L’anno seguente infatti, siamo nel 1965, Valeria Rocchi (calciatrice) con il supporto dell’allora presidente dell’Inter Angelo Moratti, decide di organizzare una ri-evocazione al femminile di quello spareggio.

Le squadre di Inter e Bologna a dire la verità, erano composte entrambe da studentesse milanesi (compagne e amiche della figlia di Valeria), ma l’eco mediatico della partita andò oltre ogni previsione, tanto da consentirne un’ulteriore replica in toni ancora più ufficiali e con ancora più seguito.

Alle cronache il risultato sportivo, con il Bologna che vince la prima partita e l’Inter che ribalta il tutto nella seconda, ma più di tutto a contare è proprio l’effetto positivo di questi incontri, capaci di scatenare un seguito non solo di pubblico e di sostenitori, ma anche un numero spropositato di richieste di partecipazione che portarono alla creazione di diverse squadre in tutta la penisola.

Il primo campionato italiano

Ed ecco allora che da lì a qualche anno, nel 1968 nasce la Federazione Italiana Calcio Femminile, che riesce subito a mettere in scena il primo campionato italiano ufficiale.

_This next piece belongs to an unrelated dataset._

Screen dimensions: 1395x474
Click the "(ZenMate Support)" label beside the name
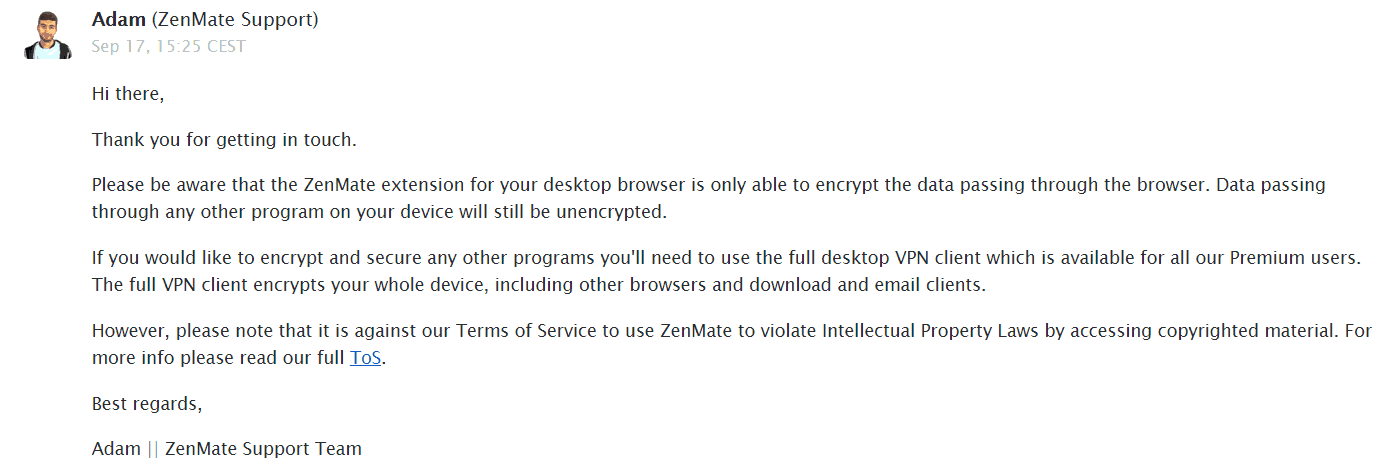click(232, 20)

Due gironi da cinque squadre ciascuno (Real Torino, Genova, Ambrosiana, Pro Loco Travo, Viareggio, Roma, Cagliari, Fiorentina, Napoli e Lazio) che portarono a Genova il primo scudetto ufficiale.

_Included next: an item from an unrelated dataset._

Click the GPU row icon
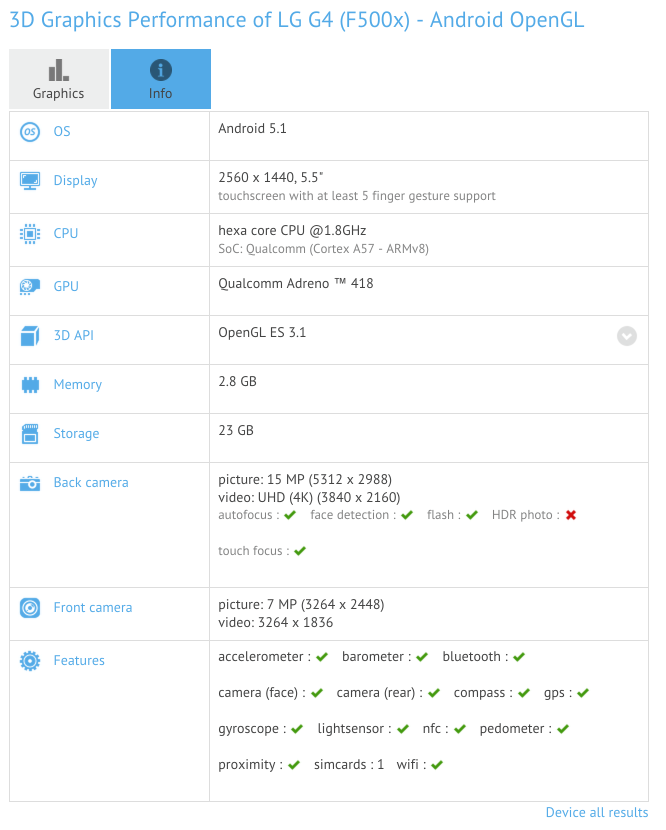The height and width of the screenshot is (830, 666). 30,287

Ma non solo, perchè contemporaneamente venne portato avanti anche un campionato parallelo di alcune società che non avevano aderito alla F.I.C.F. preferendo rimanere sotto la U.I.S.P. e giocare a parte. Altre cinque squadre (Bologna, Inter Vimodrone, Juventus, Parma e Abano) che videro i felsinei aggiudicarsi il torneo.

Insomma un principio un po’ confusionario che però fece capire quanto fosse ampio l’interesse in merito e quante le possibilità di portare avanti al meglio una serie di campionati tutti al femminile.

L’ingresso nella F.G.I.C.

Anni in cui si susseguono le nuove associazioni e le rispettive adesioni, che portano nel 1972 al primo campionato unificato e poi nel 1974 alla prima effettiva Serie A del calcio femminile (sotto la denominazione della Federazione Italiana Giuoco Calcio Femminile).

Dodici squadre con due retrocessioni (anche se la situazione precaria di diverse società vedeva spesso la riammissione di almeno una delle due), che vennero portate a 16 nel 1986 con la definitiva adesione alla F.I.G.C. e l’inizio di quella che possiamo definire la prima era calcio femminile.

Le realtà locali del calcio femminile

Tra gli anni ottanta e novanta il calcio italiano ha vissuto un momento magico, protratto poi fino all’inizio degli anni duemila. La Serie A era davvero il campionato più bello del mondo, dove i migliori campioni venivano a giocare e i club italiani vincevano fior di trofei in tutta Europa.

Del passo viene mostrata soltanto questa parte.